**PROBLEMS TO WORK ON:**
A. Using the steelhead workshop thread, explain why Rasper says they will definitely attend.
B. According to the steelhead workshop thread, at what time do the workshop activities begin?
C. Rewrite the paragraph in the steelhead workshop thread that begins "The Ohio Central Basin Steelheaders is holding" as a bulleted list that keeps its main facts.

**TEXT PROVIDED:**
# 2013 steelhead workshop



## fishsmoker (May 26, 2004)

The Ohio Central Basin Steelheaders is holding its 6th Annual STEELHEAD WORKSHOP on Thursday Feb. 21, 2013 at the Ampol Club 4737 Pearl Rd. Cleveland, Oh. We will have demos on fly tying, spawnsac making, rigging both fly & spinning, center pinning, spey casting, raffles & more from 7:30 to ? Admission is FREE For more info call Larry Singleton 330-745-6054 or go to www.ohiosteelheaders.com.


----------



## Rasper (Sep 6, 2012)

Cool i take my bro and cousin there sometimes. Ill def be there since its close

Sent from my DROID BIONIC


----------



## zpyles_00 (Dec 15, 2004)

wish it wasnt during the week. i work 3rd and live really far away


----------



## fishsmoker (May 26, 2004)

Lets bump this


----------



## fishsmoker (May 26, 2004)

Back to the front one last time


----------



## stak45dx1 (Jun 21, 2011)

sounds fun.


----------



## KSUFLASH (Apr 14, 2004)

It was a good time. Good to see everyone that was able to make it out.


----------

**DATA EXTRACT:**

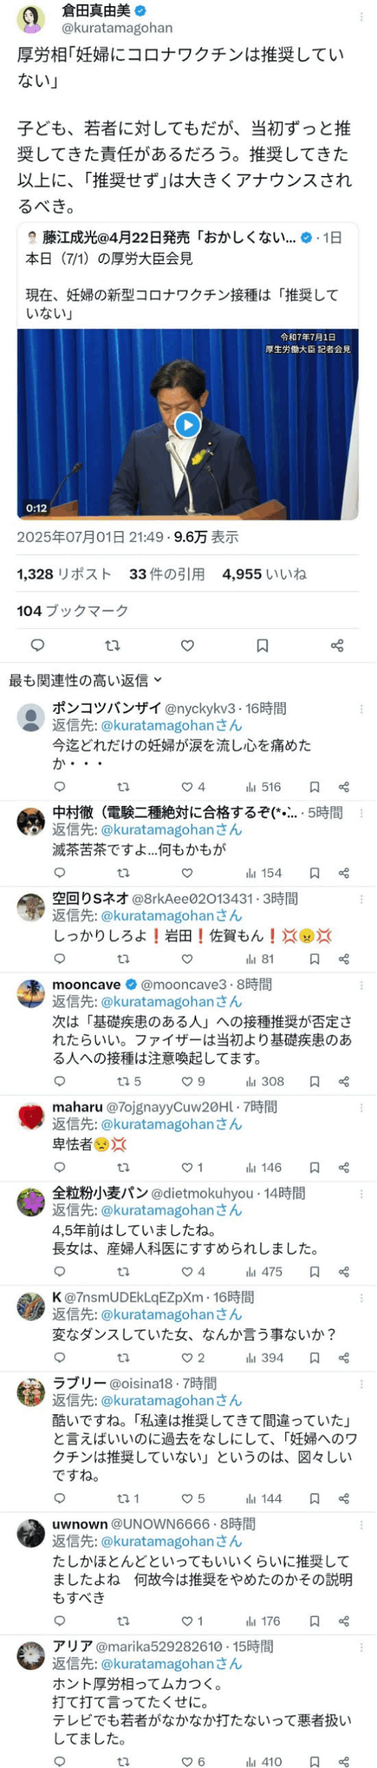Repost the mooncave reply

pyautogui.click(x=129, y=1082)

**ANSWERS BELOW:**
A. Rasper will definitely be there because the workshop is close by. Rasper also says they sometimes take a brother and cousin there.

B. 7:30

C.
- Event: 6th Annual Steelhead Workshop, held by the Ohio Central Basin Steelheaders
- Date: Thursday, Feb. 21, 2013
- Place: Ampol Club, 4737 Pearl Rd., Cleveland, Ohio
- Demos: fly tying, spawnsac making, fly and spinning rigging, center pinning, spey casting
- Also: raffles and more
- Time: from 7:30, with no set end time
- Admission: free
- More info: call Larry Singleton at 330-745-6054 or visit www.ohiosteelheaders.com